- **PASSAGE TO READ**:
-- -- --

In the midst of each year’s talk, I explain about the idea of Shabbat, the Sabbath.  Their teacher pointed out that one of the ten commandments is that we should observe it.  Of course, as soon as something is required, any of us who have issues with authority start to bargain with and resist.  And not only is there the commandment itself, but also the list of thirty-nine acts that are prohibited on that day.  Talk about a great way to stir up creative rule-bending/breaking!!  So why – and in what ways – do I observe it?

Ironically it was a Christian friend of mine who first inspired me to consider the possibility.  She was a neighbor of ours at the time, in a rural section of town that had first been settled as a large orchard.  All the homes, built mostly between 1920 and 1940, had the feel of old farmhouses, and our neighborhood had many qualities of the quintessential old-fashioned small town.  Our children (her three daughters and my two) were together often, swinging in one backyard or the other, going to a neighbor’s pool for their swimming lessons each morning, and playing house on rainy days.  My friend and I were both of like minds about letting our girls be little girls for as long as possible, resisting the urge to rush into all the extra-curricular activities, and keeping our families’ lives as simple as we could.  Somewhere in there she decided to make Sunday a real Sabbath, and she shared her thoughts with me.

I was at the time studying Judaism through a local chapter of the Florence Melton Adult Mini-school, which offers a marvelous two-year curriculum now available in 60 cities throughout the US, England, Canada, and Australia.  My teacher, a modern day mystic, cultivated for our class a rich and deep foundation for learning.  When the subject of Shabbat came up, the seeds had already been planted by my neighbor, and I decided to explore it by trying to experience it.

The traditional interpretation of the Sabbath comes from the Creation story, which tells us that God created the world in six days and rested on the seventh.  Obviously, many modern Americans in the Judeo-Christian world do not take that literally, but the idea of a day of rest is still a valuable one.  Just as we need to sleep at night, we also need to plant breaks into our daily rhythm.  Practices of many kinds recommend taking two to five minutes every hour to get up, whether from the desk or assembly line, take a walk around the room, do some deep breathing.  We digest our meals better if we pause from what we are doing to eat them.  Most studies reveal that if we work too long without a reprieve, we become less productive.

-- -- --

- **SOURCE MATERIAL**:

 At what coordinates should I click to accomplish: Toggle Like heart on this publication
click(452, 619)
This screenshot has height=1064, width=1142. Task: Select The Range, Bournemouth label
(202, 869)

-- -- --

- **TASKS FOR THIS EXERCISE**:
1) According to the passage on observing the Sabbath, who first inspired the writer to consider keeping it?
2) Pick up the passage on observing the Sabbath again and extend it past its last sentence.

- **ANSWERS**:
1) A Christian friend who was a neighbor at the time

2)
I have to admit that the very first time I heard about the Jewish Shabbat, I stepped right up onto a feminist soapbox.  I was nursing Rachel, a toddler at the time, and Chloe had just turned six.  As a mother of young children, I was not going to get much of a rest, and I spoke up – hotheadedly – to protest that Shabbat was perhaps more about men getting a rest than the women who really needed it.  The person teaching that class was diplomatic, helping to make it a little less black-and-white than the territory into which I had leapt, but I was only a little bit consoled.  Those were my reactive days, and my learning curve was steep enough that I pretty much had to put the kernel of the Shabbat concept aside.  What my family did do at that point was simple (though not easy) and basic.  On Friday nights we ate in the dining room instead of the kitchen, and we lit candles and said blessings over our juice and bread.

So now, two years later, I decided to see what Saturday could feel like, now that our Friday night ritual was intact.  To be honest, I remember no details of the day itself.  What I remember is that I reached a moment of great discomfort.  I wanted to do something.  DO, with a capital D.  And that’s when it hit me that my life was centered around everything I was doing, and what I needed was to take a break from that by just being.  This was not about what my hands were doing.  I could nurse Rachel and at the same time be focused on all the things I was going to accomplish during her ensuing nap, which was what I did all week long.  Or I could sit and nurse Rachel and have it be totally about nursing Rachel.  I could chop carrots for dinner and be thankful that I could feed something nourishing and tasty to my family.  I could breathe more deeply if all I was paying attention to in that moment was my breath.

What came to me that day was that observing the Shabbat is about taking that day to be mindful and present, and not about doing, no matter what I was in fact doing.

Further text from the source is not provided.